CINCINNATI -- As complicated a problem as homelessness is, Susan Schiller has a pretty simple idea about how to solve it.
“If our moms had jobs, they wouldn’t be homeless,” said Schiller, the executive director of Bethany House Services, which operates shelters and housing for families experiencing homelessness. “On a very simplistic level, I think there’s a lot of truth to that.”
It’s a truth that organizations in Connecticut are putting to the test through a pilot program called Secure Jobs Connecticut.
Modeled after a similar program in Massachusetts, Secure Jobs Connecticut aims to make it easier for parents to get decent jobs as they make their way out of homelessness.
I heard about the program through Design Impact, a nonprofit based downtown that uses design strategies to address social problems. The Melville Charitable Trust hired Design Impact to help the people involved in the program figure out ways to improve it.
Secure Jobs aims to raise the incomes of families who have been homeless by connecting them to the education and training they need to get and keep stable jobs.
The program does that by streamlining the resources available for parents so they aren’t trying to juggle a bunch of different caseworkers and programs all while settling into stable housing, finding childcare and getting and keeping the jobs they need to support their families.
“Most of the women that are in the pilot are single moms with kids under 6 years old,” said Becca Allen, a program officer with Melville Charitable Trust. “They really are moms that do need some support in order to navigate all these systems that any one of us would have difficulty navigating.”
Melville and its funding partners have invested $1.8 million in the program, which is in its third year. In its first two years, Secure Jobs Connecticut served 161 families, consisting of 161 parents and 285 children, Allen said.
Of those, 50 percent of the parents got full-time jobs.
Why not here?
Those results blow our community out of the water.
Kevin Finn, the CEO of Strategies to End Homelessness, told me only about 20 percent to 30 percent of people leaving homelessness in Hamilton County successfully get jobs.
Finn has tried to boost those numbers by coordinating services in a way that is similar to what Secure Jobs Connecticut has done.

# TASK SET:
1. In the article about Secure Jobs Connecticut, how much money have the Melville Charitable Trust and its funding partners invested in the program?
2. Continue the article about Secure Jobs Connecticut from its last sentence.

# LISTED ENTRIES:
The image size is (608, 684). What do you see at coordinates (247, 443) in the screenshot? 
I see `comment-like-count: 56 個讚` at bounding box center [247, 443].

--

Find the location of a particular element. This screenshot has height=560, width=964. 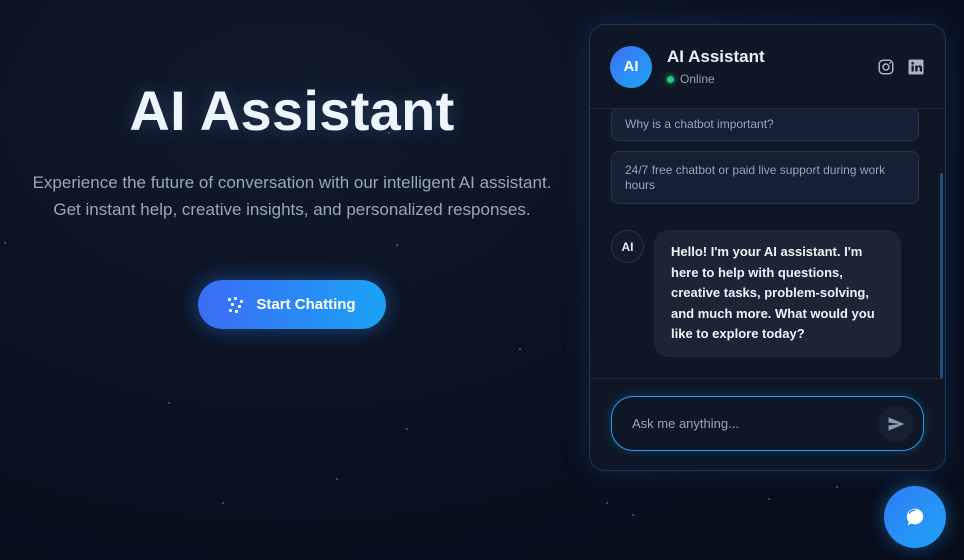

# OUTPUTS BY TASK:
1. $1.8 million.

2.
The program in Connecticut starts with families that are part of what is called the “Rapid Re-housing Program.” That program uses money from the U.S. Department of Housing and Urban Development to help people move from homeless shelters into stable housing. It gives them rental assistance for a period of time and a caseworker to help them find the resources they need to stabilize their lives.
Our region gets Rapid Re-housing money from HUD, too. Finn and Schiller and other people who work on homelessness in the region know how important good jobs are to keep families on the right path.
“Employment is the number one thing that would lead a homeless person to becoming independent and not falling back into homelessness,” Finn said.
But it’s easier said than done.
Finn said he has talked to local workforce training programs and employers over the years to encourage them to train and hire people who are part of the Rapid Re-housing program. He hasn’t had much luck.
Only the Freestore Foodbank’s Cincinnati Cooks training program and the CityLink Center have been willing to take on formerly homeless clients, he said.
“People who are homeless, whether they should be or not, are frequently regarded as the people who would be less likely to be a good employee,” Finn said. “We’ve got hundreds of households that were homeless, and now we have gotten them back into their own housing. And what they really need is a job.”
So that’s brings us to the big question: Are we, as a community, willing to help the people and families who need us?
Are we willing?
Homelessness is complicated. A lot of the people I have interviewed have become homeless after losing jobs that had been enough to help them support themselves and their families.
• Maybe a car crash that left them unable to work for a while and also destroyed their means of transportation.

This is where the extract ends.